In a mail On the LessWrong forum, an Epoch AI contractor with the username “Meemi” says many contributors to the FrontierMath standard were not informed of OpenAI’s involvement until it was announced.
“Communication on this matter was not transparent,” Mimi wrote. “In my view, Epoch AI should have disclosed OpenAI funding, and contractors should have transparent information about whether their work will use the capabilities, when choosing whether to operate on a modular basis or not.”
On social media, some Users It raised concerns that the secrecy could erode FrontierMath’s reputation as an objective standard. In addition to supporting FrontierMath, OpenAI has access to many issues and solutions in the standard — a fact that Epoch AI did not disclose before December 20, when o3 was announced.
In response to Meemi’s post, Tamay Besiroglu, associate director of Epoch AI and one of the organization’s founders, emphasized that the integrity of FrontierMath had not been compromised, but admitted that Epoch AI “made a mistake” in not being more important. transparent.
“We were prevented from disclosing the partnership until around the time of o3’s launch, and in hindsight we should have negotiated more seriously in order to be able to be transparent with record shareholders as soon as possible,” Beseroğlu wrote. “Our mathematicians deserve to know who has access to their work. Although we were contractually limited in what we could say, we should have made transparency with our contributors a non-negotiable part of our agreement with OpenAI.

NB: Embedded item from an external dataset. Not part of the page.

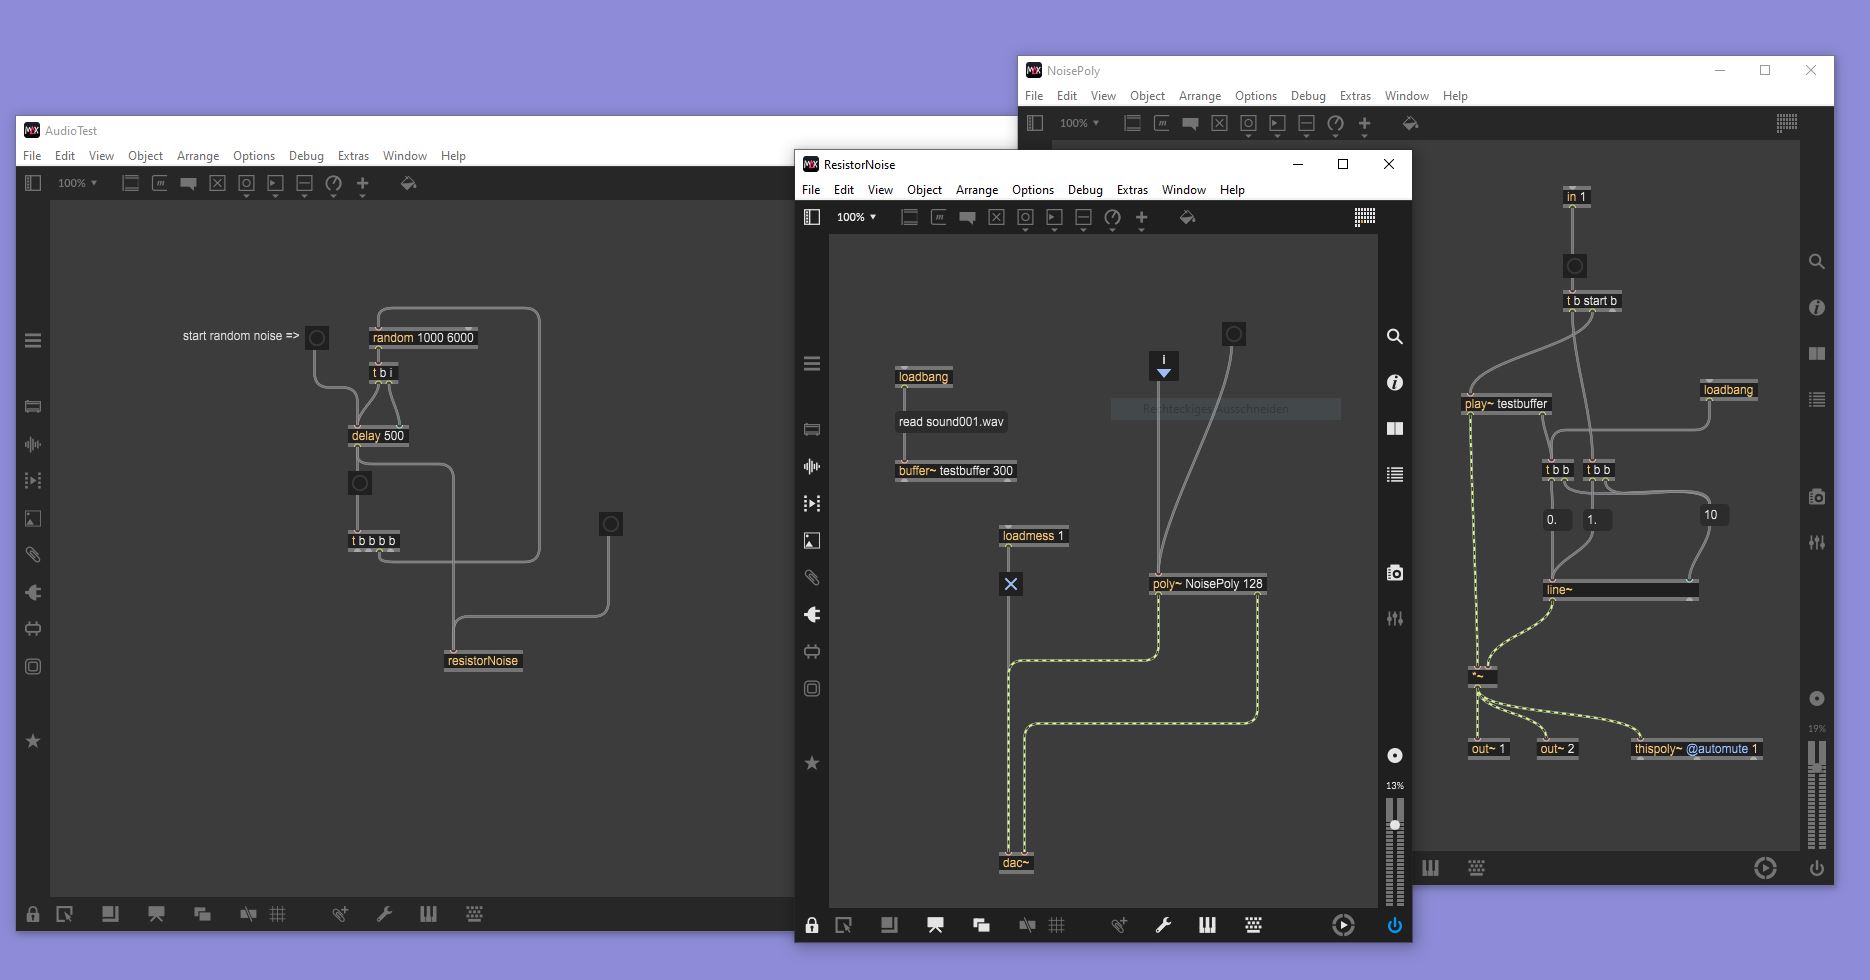
Task: Click the wrench icon in AudioTest bottom toolbar
Action: tap(384, 914)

Besiroglu added that although OpenAI has access to FrontierMath, it has a “verbal agreement” with Epoch AI not to use the FrontierMath problem set to train its AI. (AI training on FrontierMath will be similar to Teaching to the test.) Epoch AI also has a “separate suite” that serves as additional safeguards for independent verification of FrontierMath test results, Beseroğlu said.

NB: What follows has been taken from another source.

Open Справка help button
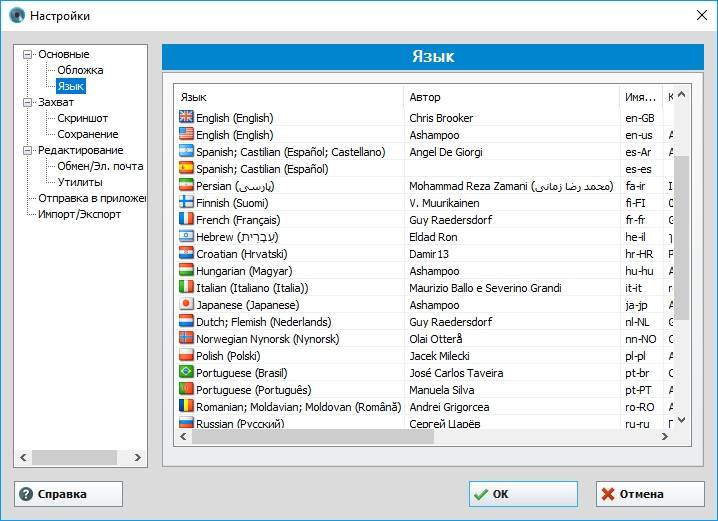This screenshot has height=521, width=718. coord(68,494)
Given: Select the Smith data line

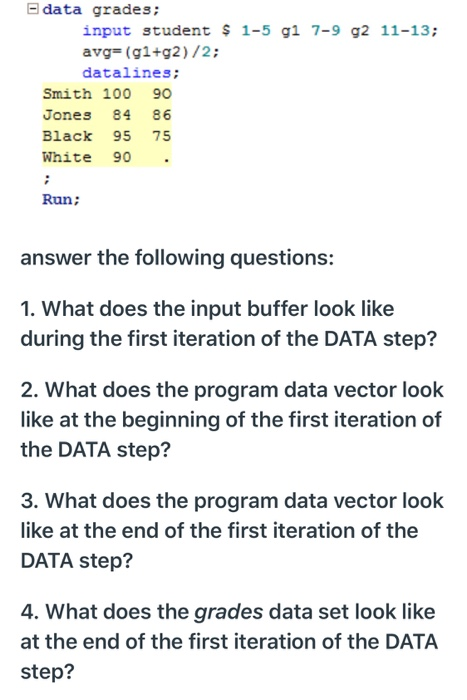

“OpenAI… has been fully supportive of our decision to maintain a separate and invisible collection,” Beseroğlu wrote.
However, muddying the waters, the age of artificial intelligence is being led by mathematician Elliot Glazer It was mentioned in a post on Reddit That Epoch AI was unable to independently verify OpenAI’s FrontierMath o3 results.
“My personal opinion is so [OpenAI’s] “The result is legitimate (i.e. they were not trained on the dataset), and they have no incentive to lie about internal benchmark performance,” Glazer said. “However, we cannot guarantee them until our independent assessment is complete.”
The saga is yet last example The challenge of developing empirical standards for evaluating AI—and securing the resources to develop standards without creating the perception of a conflict of interest.